Communications depends on timing, which start with an oscillator. The SiT5501 Elite X Super-TCXO from SiTime produces clock signals at any frequency from 1 MHz to 60 MHz, which you can then multiply up to your needed clock or data rate. For most devices, the output frequency is set at the factory; you need to specify it at time of order. An available I2C interface lets you set the device’s output frequency. The digital frequency tuning lets you compensate for frequency shifts cause by noise.
Because you need to use a frequency multiplier to achieve the final clock signal, you need to start with a stable oscillator. The Elite X features ±10 ppb stability from over a temperature range of -40 to 105°C. Temperature stability is important because “more and more electronics will be outdoors and subject to high operating temperature,” said SiTime’s Piyush Sevalia in a discussion with EE World. “5G radios such as small cells, edge computing devices, and vehicles all operate outdoors and must be resistant to temperature, thermal shock, and vibration.”

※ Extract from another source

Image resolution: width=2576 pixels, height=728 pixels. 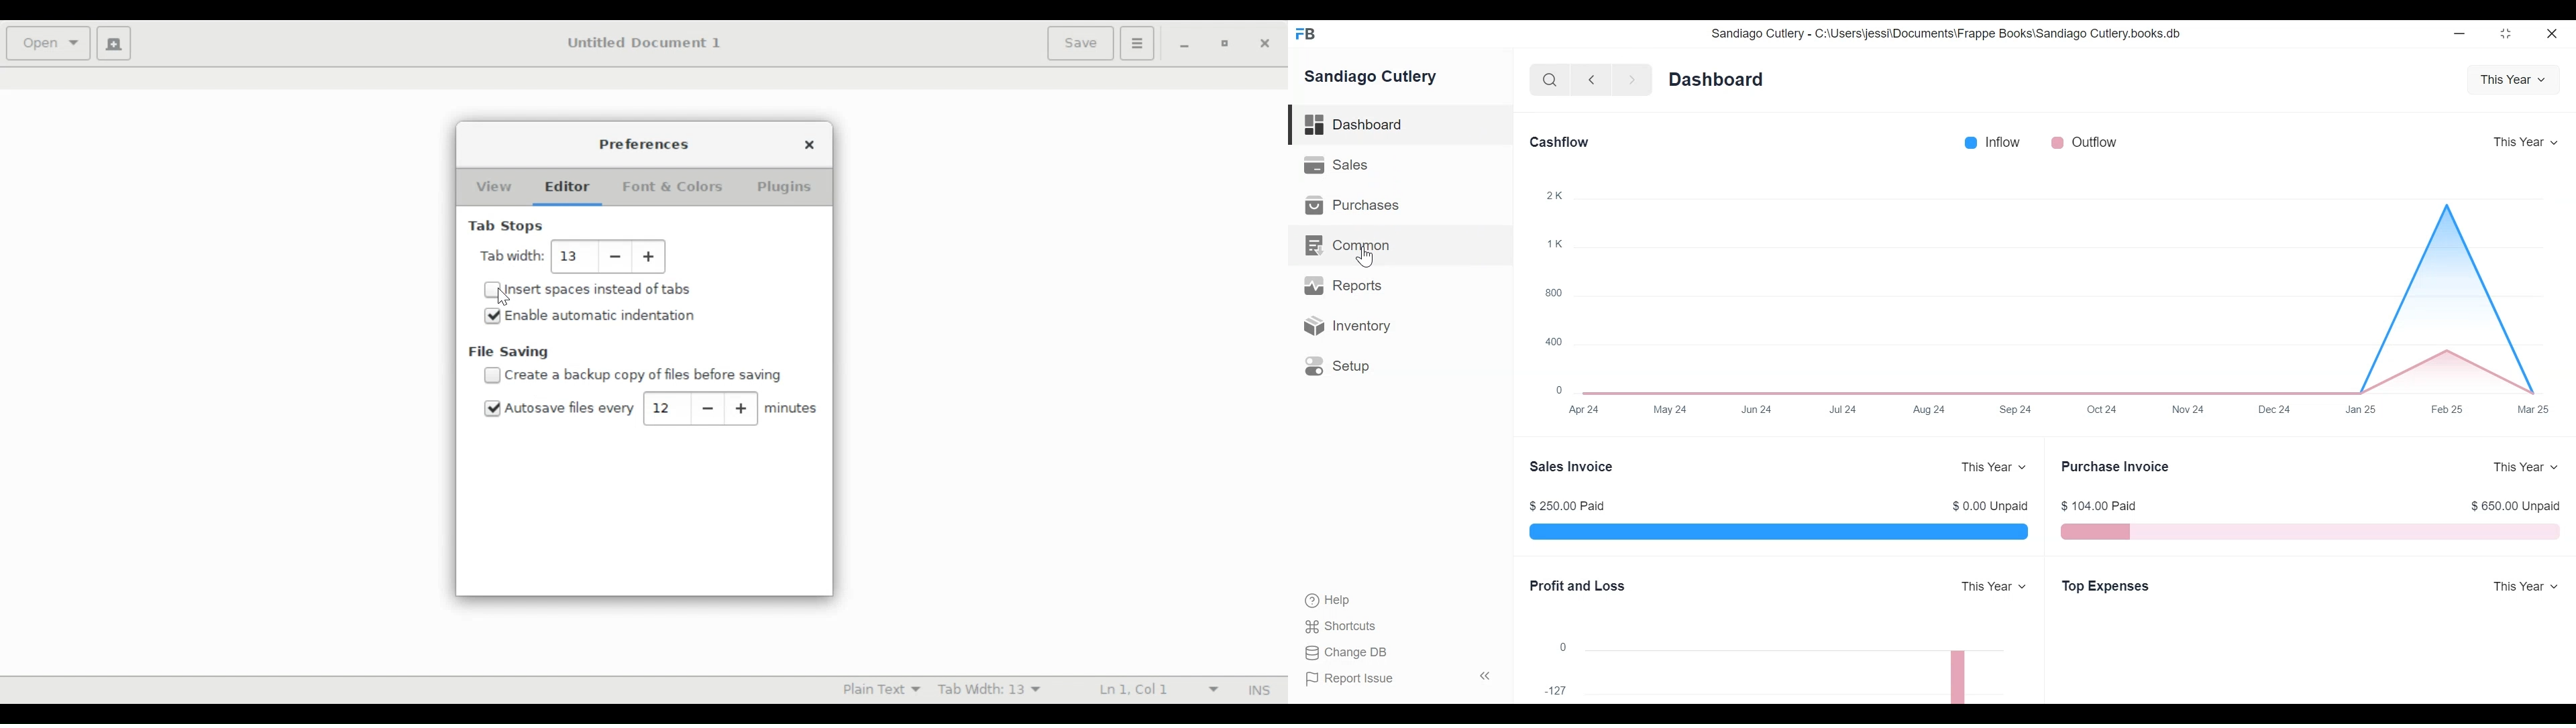 What do you see at coordinates (2557, 32) in the screenshot?
I see `close` at bounding box center [2557, 32].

During our discussion, Sevalia claimed that the Elite X solves the stability and reliability issue surrounding quartz oscillators. “Quartz has cold-temperature startup problems and the output frequency often goes out of spec.”
The SiT5501’s ±0.5 ppb/°C frequency slope (ΔF/ΔT), 0.5°C/min ramp keep timing good enough for telecom applications such as handoffs between base stations.
Other applications include IEEE 1588 boundary and grandmaster clocks and remote sensors. Remote sensor modules could need to maintain time for up to 30 days without connecting to a network. That requires reduced energy consumption. The SiT5501 uses 110 mW of power at VDD=2.5 V, which SiTime claims is ¼ the power consumed other quartz mini-OCXOs. The device package size is 7.0 mm × 5.0 mm.